[Directions]
No line before the one holding "351x288 pixels." is wanted; restate word for word that line and all lines after it to the end of the entries, excluding pictures.

Stored entries
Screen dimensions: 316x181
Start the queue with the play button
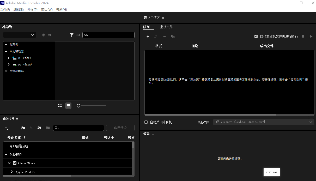[x=311, y=36]
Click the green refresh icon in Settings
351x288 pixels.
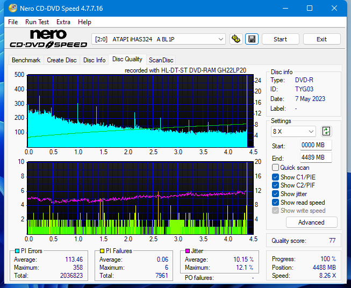pyautogui.click(x=326, y=131)
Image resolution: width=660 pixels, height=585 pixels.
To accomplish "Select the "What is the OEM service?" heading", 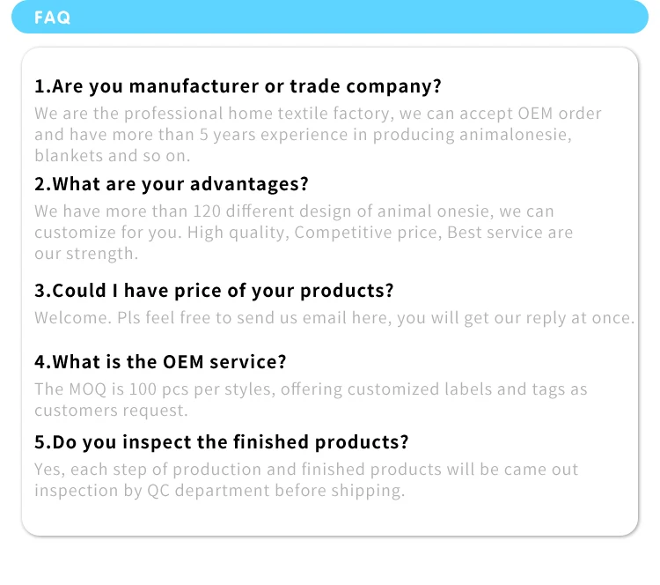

[Solution for this task]
351x288 pixels.
pyautogui.click(x=326, y=131)
Image resolution: width=660 pixels, height=585 pixels.
To accomplish "Select the "What is the OEM service?" heading", 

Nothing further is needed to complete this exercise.